Hooded Fang emerged in 2008 like many Canadian bands of the era, crowding the stage with seven players and offering upbeat artisanal indie-pop with the then-requisite glockenspiels and trombones. But in Daniel Lee’s sly, sonorous vocals, you sensed an eccentric streak lurking, and he and bassist April Aliermo weren’t afraid to unleash it through other projects. Outside Hooded Fang, the two have betrayed a fondness for heaving hardcore (as Tonkapuma) and day-glo electro-pop (Phédre), while Lee has flexed some Krautrockin’ funk in his solo Lee Paradise project. Meanwhile, Hooded Fang shed its keyboardists and brass section, and as its line-up got leaner, its sound has become progressively meaner.
Hooded Fang’s fourth album, Venus on Edge, represents the next step in an evolutionary process. The transformation began in earnest with 2011’s Tosta Mista, which scuffed up the band’s formative indie-pop sensibility with a Modern Lovers scrappiness. That aesthetic was pushed deeper into the red with the grotty garage rock of 2013’s Gravez. But Venus on Edge is even more weird and wired, marking the moment where Hooded Fang’s fantastical name ceases to be an ironic counterpoint to the band’s playful fuzz-pop and becomes a guiding principle.

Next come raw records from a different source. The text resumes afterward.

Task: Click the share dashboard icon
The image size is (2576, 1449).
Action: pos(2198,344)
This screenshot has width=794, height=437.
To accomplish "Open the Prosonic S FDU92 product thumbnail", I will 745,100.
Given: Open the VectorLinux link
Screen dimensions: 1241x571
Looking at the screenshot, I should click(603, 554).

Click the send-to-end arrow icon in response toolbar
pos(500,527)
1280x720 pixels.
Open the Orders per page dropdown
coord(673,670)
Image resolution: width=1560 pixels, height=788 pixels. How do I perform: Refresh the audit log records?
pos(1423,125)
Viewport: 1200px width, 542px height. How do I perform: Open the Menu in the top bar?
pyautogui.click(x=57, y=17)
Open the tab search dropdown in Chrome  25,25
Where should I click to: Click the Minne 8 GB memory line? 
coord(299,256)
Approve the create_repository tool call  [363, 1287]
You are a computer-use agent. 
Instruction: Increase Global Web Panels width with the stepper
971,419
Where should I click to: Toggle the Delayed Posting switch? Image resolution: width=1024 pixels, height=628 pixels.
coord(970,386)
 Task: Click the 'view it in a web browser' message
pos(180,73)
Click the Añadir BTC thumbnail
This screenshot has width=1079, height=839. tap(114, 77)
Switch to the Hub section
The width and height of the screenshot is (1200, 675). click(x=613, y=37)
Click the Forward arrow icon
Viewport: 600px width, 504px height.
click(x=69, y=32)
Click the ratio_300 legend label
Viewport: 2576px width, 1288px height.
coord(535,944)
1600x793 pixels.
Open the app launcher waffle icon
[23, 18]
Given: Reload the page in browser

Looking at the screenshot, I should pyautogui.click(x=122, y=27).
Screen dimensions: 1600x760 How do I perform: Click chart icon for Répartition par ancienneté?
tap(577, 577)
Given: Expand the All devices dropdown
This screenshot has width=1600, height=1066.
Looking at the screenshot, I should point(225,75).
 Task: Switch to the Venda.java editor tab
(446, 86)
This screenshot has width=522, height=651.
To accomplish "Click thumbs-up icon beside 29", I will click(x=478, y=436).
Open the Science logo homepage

The new record also turns a page on proto-punk completely in favor of weirder turf: industrialized dissonance, sci-fi surf-punk, and tweaked-out guitar frequencies that ring out like a biohazard lab activating the meltdown siren. Lee’s cool, conversational voice melds into the artfully mutated noise swirling around him, as he breaks down his melodies into staccato communiqués.
But as Hooded Fang’s music has grown wilder, their lyrical focus has become more concrete. Venus on Edge is another springtime release from a Toronto act presenting views from the 6, though, as Hooded Fang would tell you, any view view of that city is inevitably obstructed by friggin’ condos. Where Drake invokes Toronto as a visual and thematic backdrop, Hooded Fang treat the city as a target, a place where gentrification, smartphone dependency, and pandering lifestyle marketing have run amok: “Plastic Love” depicts big-business branding as an exercise in Invasion of the Body Snatchers-style mind control, complete with a wonderfully wiggy B-52s-style breakdown; “Glass Shadows” channels the dispiriting feeling of walking among the high-density, high-rise developments that loom ominously over city’s downtown core, with Lee darting around the song’s jabbing riff as if he were trying to avoid the panes of glass that frequently rain down from Toronto’s shoddily built towers.